Work instructions → Please reproduce everything from the line containing "Where should I click to: Open" down to the line containing "Where should I click to: Share" exactly, with the pictures left out of your answer.

— start of Material for the task —

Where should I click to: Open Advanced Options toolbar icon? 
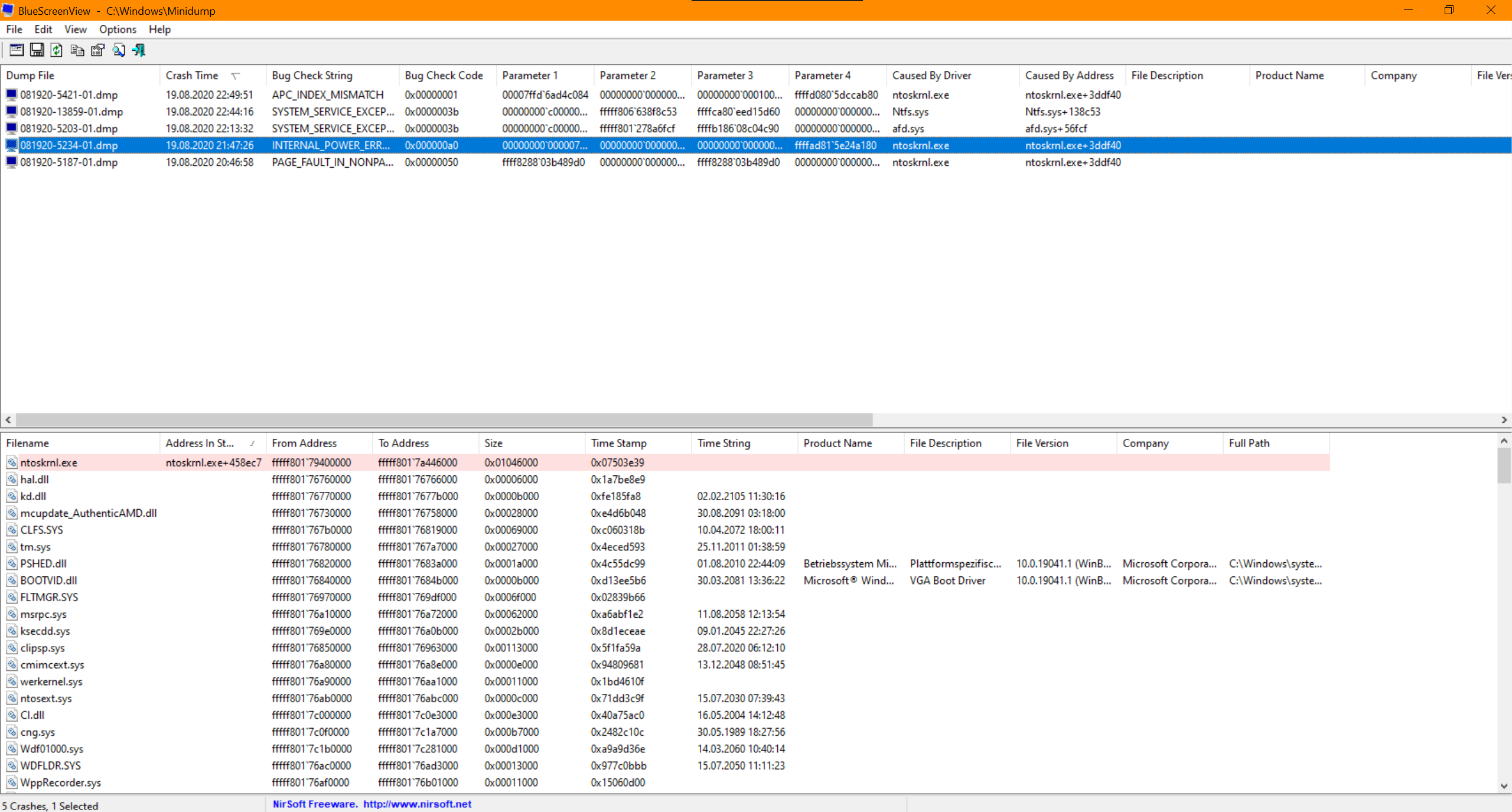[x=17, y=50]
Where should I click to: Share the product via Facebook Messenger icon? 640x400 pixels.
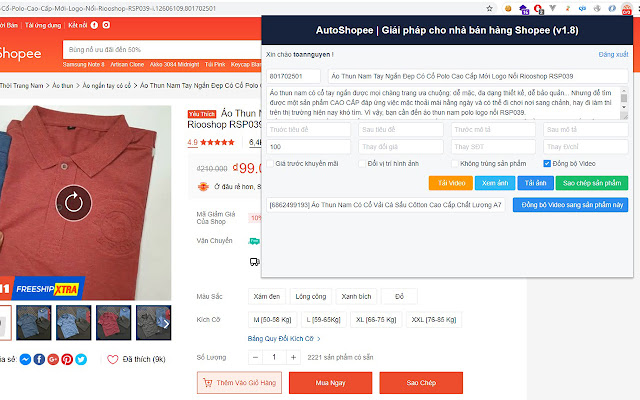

— end of Material for the task —
— start of Material for the task —

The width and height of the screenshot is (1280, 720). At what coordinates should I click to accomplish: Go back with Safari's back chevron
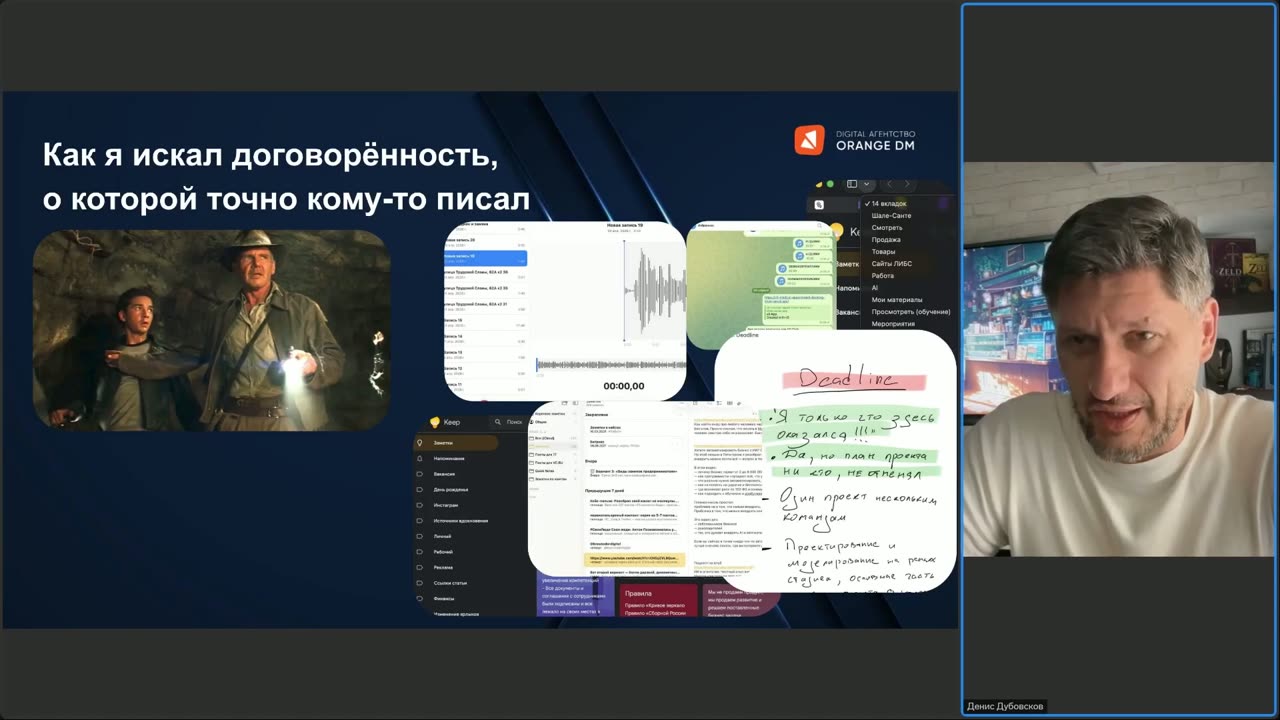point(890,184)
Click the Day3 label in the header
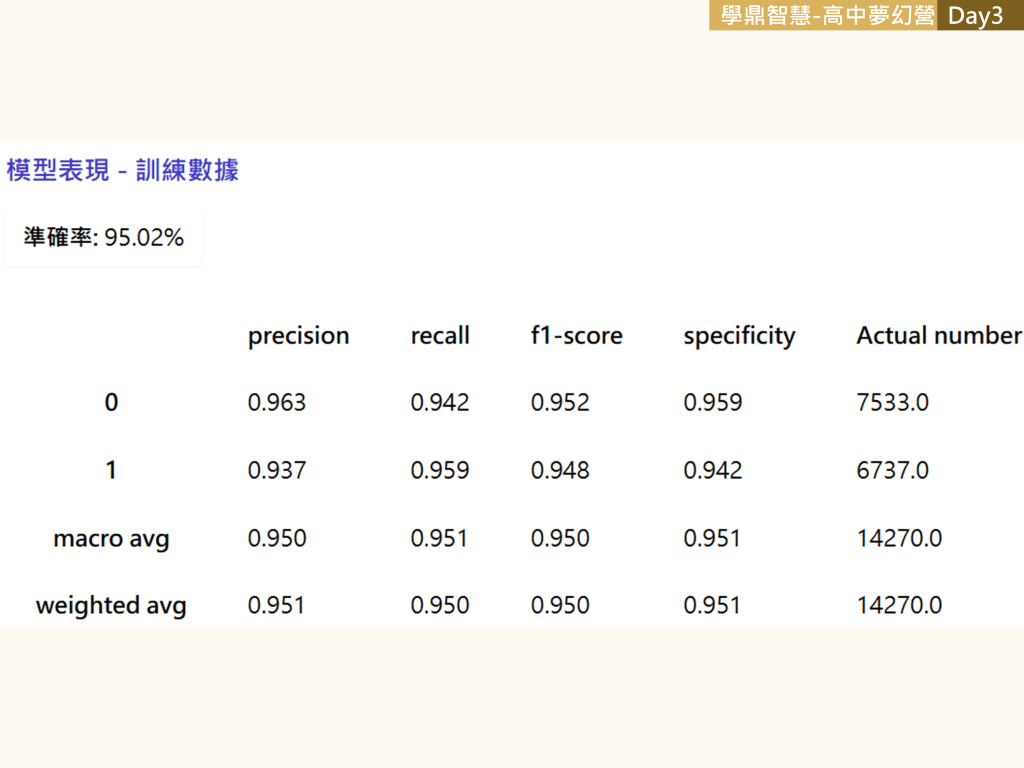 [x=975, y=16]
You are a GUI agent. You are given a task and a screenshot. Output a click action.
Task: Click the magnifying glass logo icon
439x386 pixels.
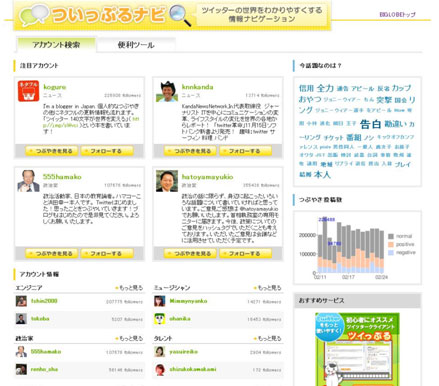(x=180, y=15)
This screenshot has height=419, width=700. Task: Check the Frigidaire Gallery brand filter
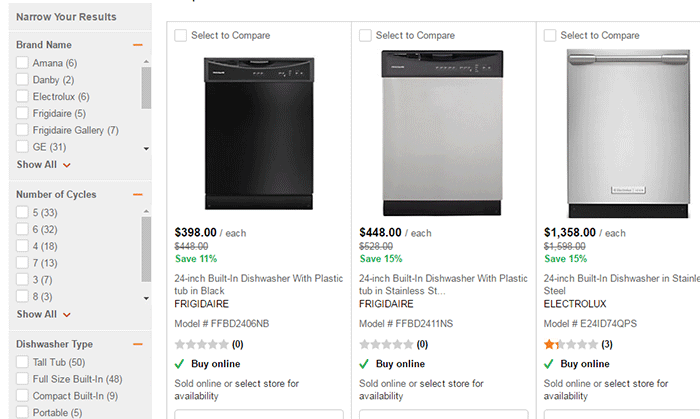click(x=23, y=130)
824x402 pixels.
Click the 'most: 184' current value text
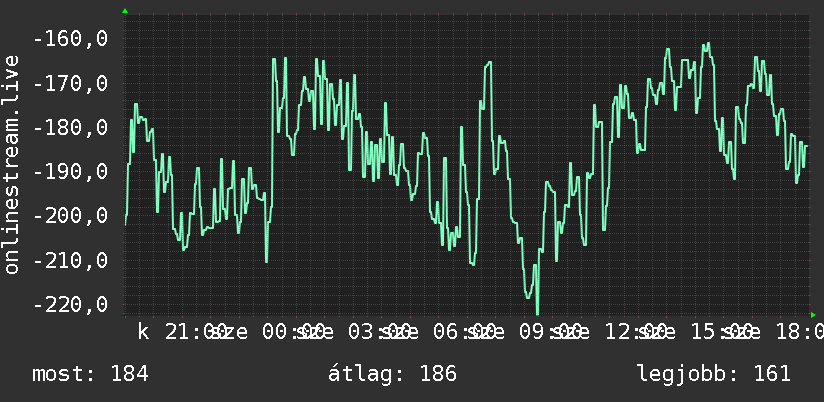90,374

— end of Material for the task —
— start of Material for the task —

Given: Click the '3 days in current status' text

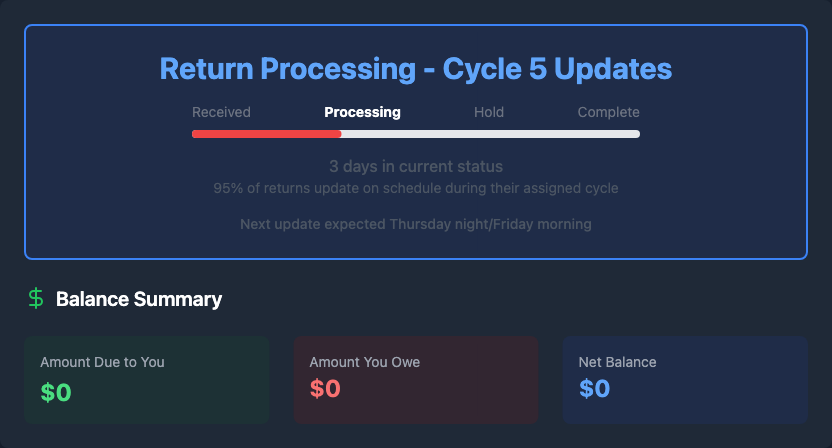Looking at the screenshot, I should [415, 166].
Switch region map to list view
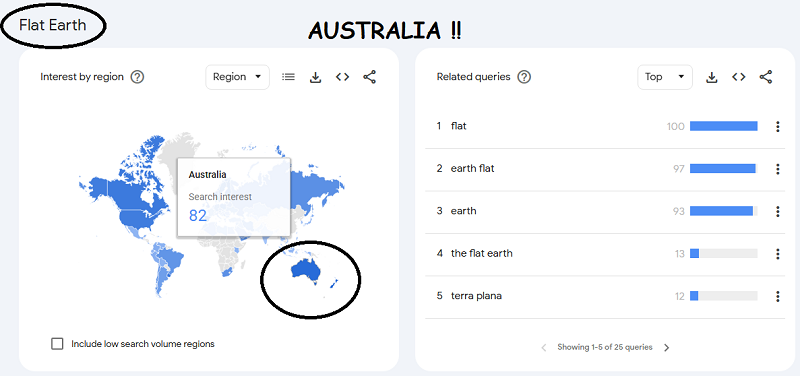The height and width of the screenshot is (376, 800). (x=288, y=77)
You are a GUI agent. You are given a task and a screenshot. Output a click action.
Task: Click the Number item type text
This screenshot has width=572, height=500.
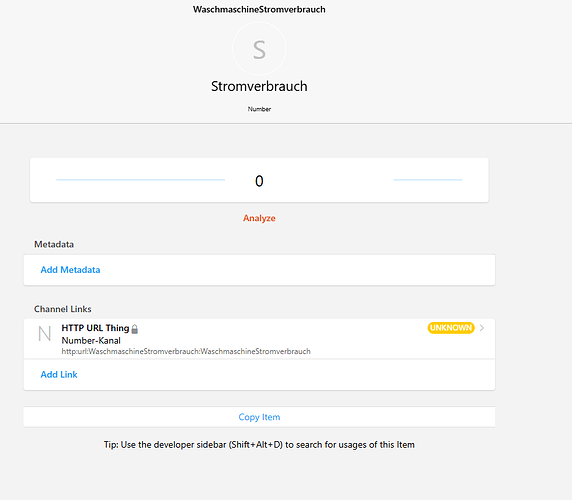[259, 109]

— end of Material for the task —

Solution below →
Where should I click to: Open Advanced Options toolbar icon? 
[x=17, y=50]
Where should I click to: Share the product via Facebook Messenger icon? 640x400 pixels.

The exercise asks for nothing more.